2014-04-19 20:01:41 UTC
please break wifi.
+ debloat qlens reduced again to 12 for be and bk wifi queues
+ heartbleed fix from -3 forward
I note that nearly every "secured"-by-openssl network facing daemon has been
shown vulnerable to heartbleed. The hole in openvpn bit *me*, in
particular. I've updated, rekeyed and re-certified the vpns I have in
place, and you should too for any openvpn servers and clients you have
It was a real PITA for me, and I only had a few boxes on it.

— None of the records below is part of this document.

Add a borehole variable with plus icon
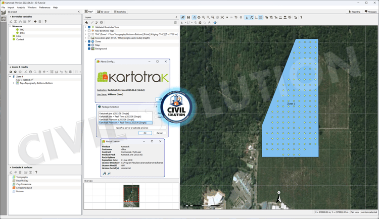Viewport: 379px width, 219px height. [x=35, y=22]
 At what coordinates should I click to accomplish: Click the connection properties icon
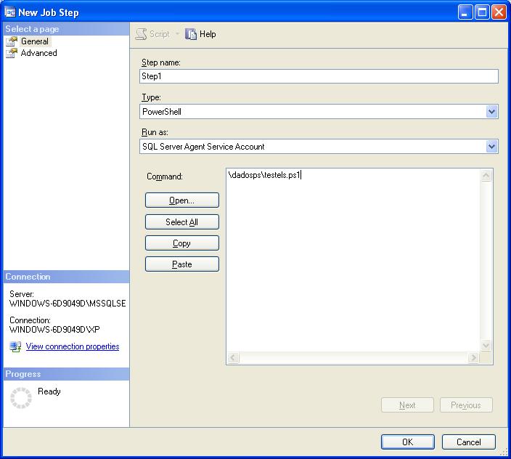pyautogui.click(x=15, y=347)
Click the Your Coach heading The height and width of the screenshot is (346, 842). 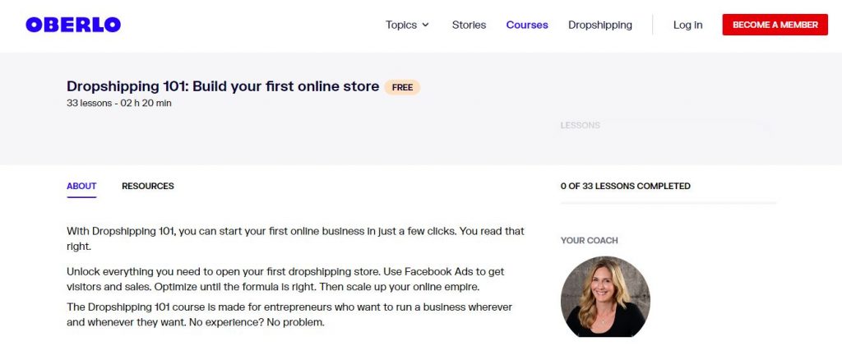point(589,240)
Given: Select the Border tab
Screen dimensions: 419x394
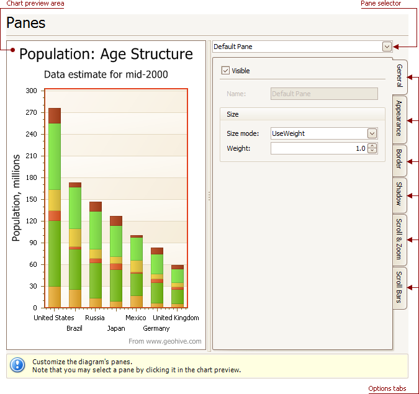Looking at the screenshot, I should tap(400, 159).
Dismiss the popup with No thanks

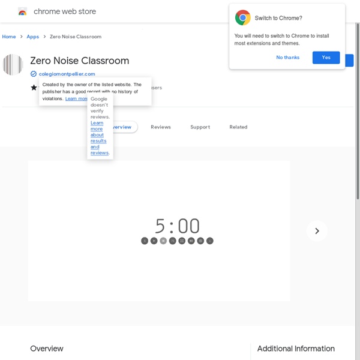(287, 58)
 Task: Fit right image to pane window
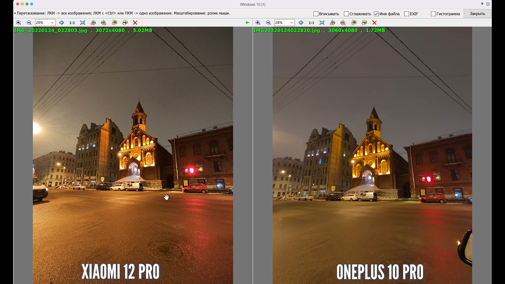(322, 23)
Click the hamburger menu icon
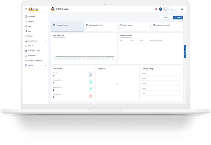Image resolution: width=211 pixels, height=145 pixels. [x=26, y=9]
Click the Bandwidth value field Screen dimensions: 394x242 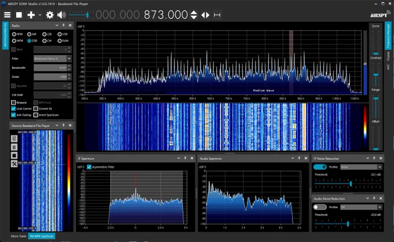[x=50, y=68]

For more details, see: http://community.openvpn.net/openvpn/wiki/heartbleed
For more details on the daemons potentially affected by heartbleed in
cerowrt, openwrt, and others, see the advisory at:
+ resync with openwrt
notably there were updates to netifd, and a fix for a strongswan CVE
+ dnscrypt added as an optional package (thx stephen walker and "mailjoe")
+ snort added as an optional package
+/- full dnssec
- upgrade to httping 2.x broke
- no sqm autotuning yet
- neither snort nor dnscrypt tested
If you are not experiencing problems with wifi or with heartbleed
there are few reasons to update to this release.
I wanted to note to those that use sysupgrade without a clean reflash,
in that the
/etc/opkg.conf file is not re-written in this case, and still points
to the old repository.
If you wish to install additional packages after an inplace upgrade,
you will have
to also update /etc/opkg.conf to point to the right place.